Do you prefer your feast with—or without—smut, rust, blight, and rot?

This holiday season we can be thankful for the efforts of plant pathologists and mycologists who work to keep our food healthy. They have learned to diminish the effects of fungi on some of our favorite foods.

"Fungi can infect just about every kind of crop or animal, even those needed for Thanksgiving dinners," explained Thomas J. Volk, a mycologist and plant pathologist at the University of Wisconsin, La Crosse, and a member of The American Phytopathological Society.

If your Thanksgiving feast includes turkey be grateful that Turkey X Disease is under control.
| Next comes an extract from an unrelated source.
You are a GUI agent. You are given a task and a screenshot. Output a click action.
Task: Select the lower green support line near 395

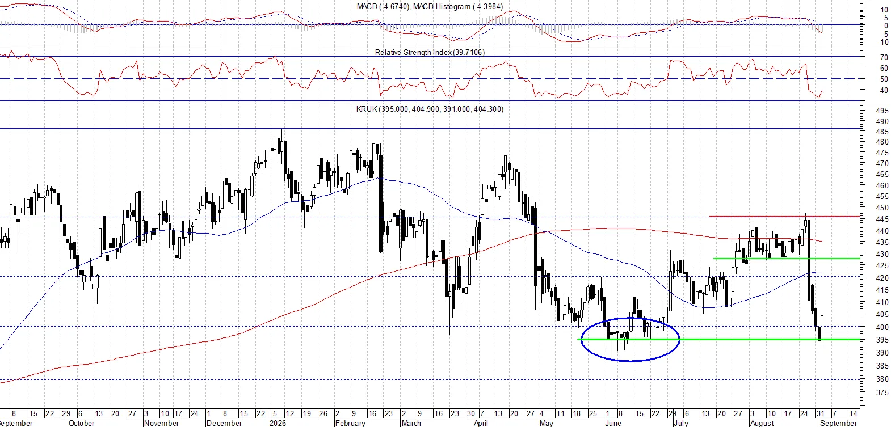tap(719, 339)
Scientists discovered that a "plague" on turkey farms that killed many of these Thanksgiving creatures in the 1960s was actually caused by feeding them peanut meal contaminated by Aspergillus flavus and related fungi. Today, peanut meal is screened for fungus and the Thanksgiving feast goes on.

Don't take your fluffy whipped potatoes for granted, either. Remember the famous Irish famine? It was caused by a fungus that destroyed the Irish potato crop in the 1840s resulting in many deaths and the great Irish immigration to the United States. That disease is once again of concern to potato growers due to the development of resistance to some fungicides currently used to manage the disease.

Corn smut is usually controlled to keep disease development to a minimum. But some growers actually harvest corn smut growth and sell it as "Smokey Maize Mushroom," a gourmet food.

Plant health doctors have given us an increased understanding of the conditions that promote plant and animal disease. Because of their work your holiday celebration won't be marred by soft rot of sweet potato, cranberry blight or rot of pumpkin.

The American Phytopathological Society is a professional scientific organization devoted to the study of plant diseases and their control. APS has promoted knowledge about this specialized science and today is the premier organization advancing modern concepts in plant health management in agricultural, urban and forest settings. The common goal of APS members is to promote knowledge of plant diseases and their management through publications, meetings, symposia, workshops and special activities.